В чём именно? Да практически во всём. И особенно в том, что не стал давить «букашку» голой пяткой. Потому что в этом случае мне была уготована судьба, постигшая сначала Барди Расмуссена, а потом и Стаса Дубова. Чёрт! Получается, снова нам повезло, как утопленникам? Не успей Агне притащить напарника на «Грифа-первого», да не сунь его в медкапсулу — согласно моему, между прочим, приказу! — или, в конце концов, ударь корпы чуть-чуть раньше — и всё! Не видать бы нам крайне ценной инфы, как своих ушей. Кстати, напрягает уже этакая «везучесть». И там совпадение, и тут, и вон там ещё — и всюду счастливые случайности, позволившие нам с Юлькой выжить. И не просто выжить, а — хочется верить — ещё и разобраться во всём этом бардаке. Или я некорректно формулирую проблему? А что, если это не мне везёт, а… на кого-то ещё конкретная непруха обрушилась? То есть каждое моё везение — его невезение. Вселенная восстанавливает баланс справедливости? Ладно, бог с ней, с философией.
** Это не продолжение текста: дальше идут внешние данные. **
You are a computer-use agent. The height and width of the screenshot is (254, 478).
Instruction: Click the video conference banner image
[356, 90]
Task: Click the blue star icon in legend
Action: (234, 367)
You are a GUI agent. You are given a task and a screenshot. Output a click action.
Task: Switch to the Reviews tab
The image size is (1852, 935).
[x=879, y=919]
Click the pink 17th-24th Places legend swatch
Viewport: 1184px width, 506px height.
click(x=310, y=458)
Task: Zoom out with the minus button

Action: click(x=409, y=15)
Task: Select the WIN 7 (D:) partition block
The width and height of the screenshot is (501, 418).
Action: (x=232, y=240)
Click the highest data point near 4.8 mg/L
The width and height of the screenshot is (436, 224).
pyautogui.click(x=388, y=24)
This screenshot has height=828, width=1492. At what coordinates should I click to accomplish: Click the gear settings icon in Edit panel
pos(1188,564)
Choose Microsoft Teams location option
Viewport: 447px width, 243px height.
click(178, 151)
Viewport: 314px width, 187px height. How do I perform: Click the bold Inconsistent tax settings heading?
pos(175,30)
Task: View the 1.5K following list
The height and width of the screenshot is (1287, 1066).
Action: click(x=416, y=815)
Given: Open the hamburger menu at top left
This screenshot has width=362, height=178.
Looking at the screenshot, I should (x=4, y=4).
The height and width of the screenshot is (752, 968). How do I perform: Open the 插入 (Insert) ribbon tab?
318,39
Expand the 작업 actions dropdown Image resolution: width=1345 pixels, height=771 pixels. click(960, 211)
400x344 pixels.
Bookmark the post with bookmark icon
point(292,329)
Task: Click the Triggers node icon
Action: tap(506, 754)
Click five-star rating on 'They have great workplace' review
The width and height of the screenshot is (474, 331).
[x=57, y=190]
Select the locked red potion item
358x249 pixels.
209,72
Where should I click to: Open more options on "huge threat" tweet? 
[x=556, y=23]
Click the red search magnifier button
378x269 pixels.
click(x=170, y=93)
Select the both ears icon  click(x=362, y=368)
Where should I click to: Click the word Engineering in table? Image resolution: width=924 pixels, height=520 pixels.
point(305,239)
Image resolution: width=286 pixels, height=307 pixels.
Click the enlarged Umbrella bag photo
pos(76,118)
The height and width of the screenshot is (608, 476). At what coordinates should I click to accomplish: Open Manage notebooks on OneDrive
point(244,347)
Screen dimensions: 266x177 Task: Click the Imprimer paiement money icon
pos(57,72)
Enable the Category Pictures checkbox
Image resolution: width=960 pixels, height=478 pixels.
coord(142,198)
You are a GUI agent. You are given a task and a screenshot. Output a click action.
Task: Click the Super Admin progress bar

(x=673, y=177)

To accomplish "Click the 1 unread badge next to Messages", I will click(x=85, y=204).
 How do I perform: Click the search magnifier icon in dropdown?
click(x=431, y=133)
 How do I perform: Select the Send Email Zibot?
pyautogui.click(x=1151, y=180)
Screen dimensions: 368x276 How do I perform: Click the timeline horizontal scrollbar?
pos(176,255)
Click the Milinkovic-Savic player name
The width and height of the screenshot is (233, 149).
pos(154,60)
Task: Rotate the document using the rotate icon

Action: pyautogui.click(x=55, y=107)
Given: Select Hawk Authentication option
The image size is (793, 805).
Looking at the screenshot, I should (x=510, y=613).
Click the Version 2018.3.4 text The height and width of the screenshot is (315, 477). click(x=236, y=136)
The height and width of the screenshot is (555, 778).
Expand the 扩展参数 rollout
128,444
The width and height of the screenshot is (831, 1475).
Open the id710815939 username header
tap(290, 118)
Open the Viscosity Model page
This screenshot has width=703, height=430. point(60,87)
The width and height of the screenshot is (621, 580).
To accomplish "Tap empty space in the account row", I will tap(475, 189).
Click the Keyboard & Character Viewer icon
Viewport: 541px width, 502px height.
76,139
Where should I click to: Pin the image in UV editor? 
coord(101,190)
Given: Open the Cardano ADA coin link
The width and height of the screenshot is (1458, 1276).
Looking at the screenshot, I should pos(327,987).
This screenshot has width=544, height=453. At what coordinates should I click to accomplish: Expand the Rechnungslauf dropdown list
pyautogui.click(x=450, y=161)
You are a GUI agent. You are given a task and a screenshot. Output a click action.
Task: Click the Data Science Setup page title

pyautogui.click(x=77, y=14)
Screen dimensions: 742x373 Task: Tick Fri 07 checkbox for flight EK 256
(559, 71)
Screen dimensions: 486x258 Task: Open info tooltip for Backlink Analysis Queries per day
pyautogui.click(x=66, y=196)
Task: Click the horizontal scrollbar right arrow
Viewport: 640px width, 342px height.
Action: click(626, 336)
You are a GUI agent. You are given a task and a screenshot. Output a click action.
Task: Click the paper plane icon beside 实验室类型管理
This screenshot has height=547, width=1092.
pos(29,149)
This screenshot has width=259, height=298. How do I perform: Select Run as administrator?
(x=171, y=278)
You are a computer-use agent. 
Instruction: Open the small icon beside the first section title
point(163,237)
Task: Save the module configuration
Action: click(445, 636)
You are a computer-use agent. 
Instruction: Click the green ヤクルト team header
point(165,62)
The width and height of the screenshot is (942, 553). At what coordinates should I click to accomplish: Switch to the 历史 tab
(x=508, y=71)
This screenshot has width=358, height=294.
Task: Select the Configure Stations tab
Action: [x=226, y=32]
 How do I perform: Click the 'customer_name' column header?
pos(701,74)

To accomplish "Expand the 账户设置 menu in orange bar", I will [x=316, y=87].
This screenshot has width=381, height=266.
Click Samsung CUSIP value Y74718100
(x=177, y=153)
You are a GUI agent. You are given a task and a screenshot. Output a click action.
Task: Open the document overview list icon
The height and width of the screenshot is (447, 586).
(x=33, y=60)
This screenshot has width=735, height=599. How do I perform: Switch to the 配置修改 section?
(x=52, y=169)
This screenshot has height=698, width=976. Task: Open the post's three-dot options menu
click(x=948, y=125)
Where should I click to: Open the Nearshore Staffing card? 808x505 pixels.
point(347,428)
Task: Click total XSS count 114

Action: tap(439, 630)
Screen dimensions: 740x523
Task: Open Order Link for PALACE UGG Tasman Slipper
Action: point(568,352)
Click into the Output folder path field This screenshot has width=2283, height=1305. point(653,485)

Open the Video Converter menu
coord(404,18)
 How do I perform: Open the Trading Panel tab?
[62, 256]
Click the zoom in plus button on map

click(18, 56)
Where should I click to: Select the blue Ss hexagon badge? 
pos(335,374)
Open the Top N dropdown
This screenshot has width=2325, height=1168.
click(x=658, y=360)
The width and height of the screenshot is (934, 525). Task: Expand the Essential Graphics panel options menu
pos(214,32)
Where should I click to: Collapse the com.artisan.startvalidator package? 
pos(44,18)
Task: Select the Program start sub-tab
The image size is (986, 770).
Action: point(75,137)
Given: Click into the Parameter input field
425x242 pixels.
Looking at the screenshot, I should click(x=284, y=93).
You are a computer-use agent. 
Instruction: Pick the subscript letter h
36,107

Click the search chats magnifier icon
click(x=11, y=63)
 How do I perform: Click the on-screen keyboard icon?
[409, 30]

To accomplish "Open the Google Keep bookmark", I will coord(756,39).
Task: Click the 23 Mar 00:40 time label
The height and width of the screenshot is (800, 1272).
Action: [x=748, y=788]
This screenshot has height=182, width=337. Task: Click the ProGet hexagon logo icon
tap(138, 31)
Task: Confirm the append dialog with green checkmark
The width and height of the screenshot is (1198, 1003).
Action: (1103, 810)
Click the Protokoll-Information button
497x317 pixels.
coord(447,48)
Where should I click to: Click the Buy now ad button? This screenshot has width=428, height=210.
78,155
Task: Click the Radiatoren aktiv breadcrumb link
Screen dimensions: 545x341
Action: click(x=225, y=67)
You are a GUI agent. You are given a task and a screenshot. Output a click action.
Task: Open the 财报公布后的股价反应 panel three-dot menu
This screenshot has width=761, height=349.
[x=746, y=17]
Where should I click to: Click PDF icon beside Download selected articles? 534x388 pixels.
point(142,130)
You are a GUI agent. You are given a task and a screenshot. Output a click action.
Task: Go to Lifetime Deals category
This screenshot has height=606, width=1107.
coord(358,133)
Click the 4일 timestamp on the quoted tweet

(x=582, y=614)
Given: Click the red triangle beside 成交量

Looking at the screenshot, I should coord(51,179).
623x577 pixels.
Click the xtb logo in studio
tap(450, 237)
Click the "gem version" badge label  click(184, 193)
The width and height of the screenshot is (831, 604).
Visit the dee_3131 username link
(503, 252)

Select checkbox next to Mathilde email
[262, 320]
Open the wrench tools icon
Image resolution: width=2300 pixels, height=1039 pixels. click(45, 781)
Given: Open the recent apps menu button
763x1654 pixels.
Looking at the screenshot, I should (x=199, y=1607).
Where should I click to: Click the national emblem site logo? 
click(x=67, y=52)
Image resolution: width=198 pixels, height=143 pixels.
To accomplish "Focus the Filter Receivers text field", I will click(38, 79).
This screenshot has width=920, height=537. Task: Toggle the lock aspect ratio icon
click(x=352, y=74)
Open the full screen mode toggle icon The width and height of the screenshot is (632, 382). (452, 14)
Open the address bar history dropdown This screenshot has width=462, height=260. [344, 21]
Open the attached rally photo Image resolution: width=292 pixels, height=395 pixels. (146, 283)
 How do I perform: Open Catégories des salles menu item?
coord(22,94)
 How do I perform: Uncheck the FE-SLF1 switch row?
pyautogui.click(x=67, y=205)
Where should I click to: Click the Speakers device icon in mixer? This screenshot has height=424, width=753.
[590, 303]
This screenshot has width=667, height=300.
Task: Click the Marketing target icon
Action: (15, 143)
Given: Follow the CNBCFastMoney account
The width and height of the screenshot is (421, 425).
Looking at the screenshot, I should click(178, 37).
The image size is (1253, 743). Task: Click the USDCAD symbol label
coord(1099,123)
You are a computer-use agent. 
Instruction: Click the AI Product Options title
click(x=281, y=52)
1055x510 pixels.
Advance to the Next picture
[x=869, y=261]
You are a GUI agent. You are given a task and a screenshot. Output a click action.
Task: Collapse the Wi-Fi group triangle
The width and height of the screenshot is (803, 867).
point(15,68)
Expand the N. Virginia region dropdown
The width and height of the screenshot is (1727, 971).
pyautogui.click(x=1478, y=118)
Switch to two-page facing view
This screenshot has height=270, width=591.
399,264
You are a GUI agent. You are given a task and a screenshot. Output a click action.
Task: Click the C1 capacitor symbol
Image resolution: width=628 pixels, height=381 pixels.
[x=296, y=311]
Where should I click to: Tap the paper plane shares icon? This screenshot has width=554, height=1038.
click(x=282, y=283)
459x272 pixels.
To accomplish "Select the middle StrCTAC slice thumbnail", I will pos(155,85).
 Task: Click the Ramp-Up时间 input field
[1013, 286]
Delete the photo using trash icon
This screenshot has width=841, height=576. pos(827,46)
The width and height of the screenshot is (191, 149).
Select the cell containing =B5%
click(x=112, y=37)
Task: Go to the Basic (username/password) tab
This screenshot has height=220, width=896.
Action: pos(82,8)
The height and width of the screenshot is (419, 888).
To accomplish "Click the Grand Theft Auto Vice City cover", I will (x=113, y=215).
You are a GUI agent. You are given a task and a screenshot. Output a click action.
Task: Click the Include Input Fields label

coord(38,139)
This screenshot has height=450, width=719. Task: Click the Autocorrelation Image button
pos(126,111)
Пожалуй, пора расставить все точки над «ё». А для начала всё же придётся привести злонравную девицу в чувство. Как? Да вот хотя бы по щекам легонько похлопать… ага, сработало!
И не просто сработало — я едва успел отскочить от разъярённой фурии. Юлька, такое ощущение, сразу всё поняла, стоило только глаза продрать. А ещё вспомнила, что я с ней сотворил. Ну, и среагировала соответственно — попыткой вскочить на ноги и выцарапать мне глаза. Или хотя бы убежать, тут поди её, разбери! Естественно, ничего у неё не вышло, потому что она только сама себя за ногу дёрнула да растележилась уже по-настоящему. Разве что головой о кафель не приложилась. Мало ей синяка на лбу, ещё и на затылке гематомой бы обзавелась. Однако пронесло.
— Вот ты урод, Болтнев! — злобно прорычала девица, несколько раз дёрнувшись и убедившись в абсолютной бессмысленности этой затеи. Только дополнительно сломанную руку разбередила. — Скотина!
— Ты давай это, не ругайся, — почти добродушно попросил я, соблюдая, впрочем, безопасную дистанцию. — И вообще, успокойся. Надо поговорить, и желательно без нервов.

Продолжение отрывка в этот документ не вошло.